**Task statement:** Write out the lines below exactly as they appear, everything from the line containing "Click the fan logo in the bottom corner" down to the line containing "point(535,152)", including both of those lines.

**Records shown:**
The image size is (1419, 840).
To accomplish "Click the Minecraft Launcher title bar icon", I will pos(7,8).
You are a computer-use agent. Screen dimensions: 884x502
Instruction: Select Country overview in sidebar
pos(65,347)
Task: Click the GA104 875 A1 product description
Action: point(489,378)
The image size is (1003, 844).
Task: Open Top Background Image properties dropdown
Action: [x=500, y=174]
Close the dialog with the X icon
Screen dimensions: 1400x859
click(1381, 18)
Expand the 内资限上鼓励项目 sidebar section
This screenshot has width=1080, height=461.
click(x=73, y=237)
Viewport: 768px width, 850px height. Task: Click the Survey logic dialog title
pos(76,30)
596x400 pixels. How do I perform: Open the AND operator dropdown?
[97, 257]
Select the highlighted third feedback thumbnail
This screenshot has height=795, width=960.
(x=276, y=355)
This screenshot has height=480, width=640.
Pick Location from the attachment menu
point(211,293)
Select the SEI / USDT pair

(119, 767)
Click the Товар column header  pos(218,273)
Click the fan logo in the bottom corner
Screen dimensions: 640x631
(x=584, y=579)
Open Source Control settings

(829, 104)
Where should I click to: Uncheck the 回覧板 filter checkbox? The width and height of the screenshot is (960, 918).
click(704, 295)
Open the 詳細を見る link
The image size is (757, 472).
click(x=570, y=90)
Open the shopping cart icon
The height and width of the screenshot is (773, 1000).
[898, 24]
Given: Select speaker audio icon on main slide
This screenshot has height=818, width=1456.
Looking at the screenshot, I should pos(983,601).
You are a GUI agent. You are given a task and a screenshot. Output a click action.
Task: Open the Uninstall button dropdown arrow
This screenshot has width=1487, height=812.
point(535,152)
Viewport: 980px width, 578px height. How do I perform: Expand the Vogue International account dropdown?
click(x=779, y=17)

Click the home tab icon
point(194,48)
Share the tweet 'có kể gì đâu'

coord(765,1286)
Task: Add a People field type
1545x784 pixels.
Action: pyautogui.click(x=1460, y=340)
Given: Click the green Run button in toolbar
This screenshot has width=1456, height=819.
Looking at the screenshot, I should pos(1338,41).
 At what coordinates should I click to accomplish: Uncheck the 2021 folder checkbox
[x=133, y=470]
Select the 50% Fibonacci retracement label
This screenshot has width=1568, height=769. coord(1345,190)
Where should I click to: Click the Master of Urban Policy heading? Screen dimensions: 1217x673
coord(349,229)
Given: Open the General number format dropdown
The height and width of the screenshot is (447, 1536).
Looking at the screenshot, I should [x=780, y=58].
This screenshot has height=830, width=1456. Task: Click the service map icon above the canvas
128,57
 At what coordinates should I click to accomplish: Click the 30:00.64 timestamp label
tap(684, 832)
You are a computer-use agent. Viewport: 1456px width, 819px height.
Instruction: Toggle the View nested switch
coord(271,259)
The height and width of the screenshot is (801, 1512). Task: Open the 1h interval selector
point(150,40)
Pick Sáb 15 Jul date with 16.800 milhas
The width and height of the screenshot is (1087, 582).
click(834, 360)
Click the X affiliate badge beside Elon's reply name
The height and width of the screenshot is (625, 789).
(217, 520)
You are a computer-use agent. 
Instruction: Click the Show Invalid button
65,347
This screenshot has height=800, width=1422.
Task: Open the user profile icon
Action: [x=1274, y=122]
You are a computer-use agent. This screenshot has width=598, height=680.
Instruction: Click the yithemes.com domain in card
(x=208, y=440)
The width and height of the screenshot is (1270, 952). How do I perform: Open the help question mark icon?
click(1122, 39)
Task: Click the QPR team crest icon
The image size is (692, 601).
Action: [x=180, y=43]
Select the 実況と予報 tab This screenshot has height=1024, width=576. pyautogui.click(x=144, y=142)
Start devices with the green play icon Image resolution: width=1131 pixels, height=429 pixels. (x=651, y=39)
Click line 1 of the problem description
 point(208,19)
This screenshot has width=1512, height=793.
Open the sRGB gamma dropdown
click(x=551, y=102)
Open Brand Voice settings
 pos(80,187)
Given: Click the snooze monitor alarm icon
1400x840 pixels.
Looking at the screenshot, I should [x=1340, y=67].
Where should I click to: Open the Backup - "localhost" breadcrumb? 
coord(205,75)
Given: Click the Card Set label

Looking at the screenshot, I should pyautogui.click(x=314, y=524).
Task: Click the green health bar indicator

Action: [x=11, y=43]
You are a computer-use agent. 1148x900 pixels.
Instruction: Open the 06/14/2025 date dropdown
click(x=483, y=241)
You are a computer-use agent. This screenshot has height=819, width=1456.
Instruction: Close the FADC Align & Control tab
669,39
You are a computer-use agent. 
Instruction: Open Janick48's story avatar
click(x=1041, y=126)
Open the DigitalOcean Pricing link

**Result:**
Click the fan logo in the bottom corner
Screen dimensions: 640x631
(x=584, y=579)
Open Source Control settings

(829, 104)
Where should I click to: Uncheck the 回覧板 filter checkbox? The width and height of the screenshot is (960, 918).
click(704, 295)
Open the 詳細を見る link
The image size is (757, 472).
click(x=570, y=90)
Open the shopping cart icon
The height and width of the screenshot is (773, 1000).
[898, 24]
Given: Select speaker audio icon on main slide
This screenshot has height=818, width=1456.
Looking at the screenshot, I should pos(983,601).
You are a GUI agent. You are given a task and a screenshot. Output a click action.
Task: Open the Uninstall button dropdown arrow
This screenshot has width=1487, height=812.
point(535,152)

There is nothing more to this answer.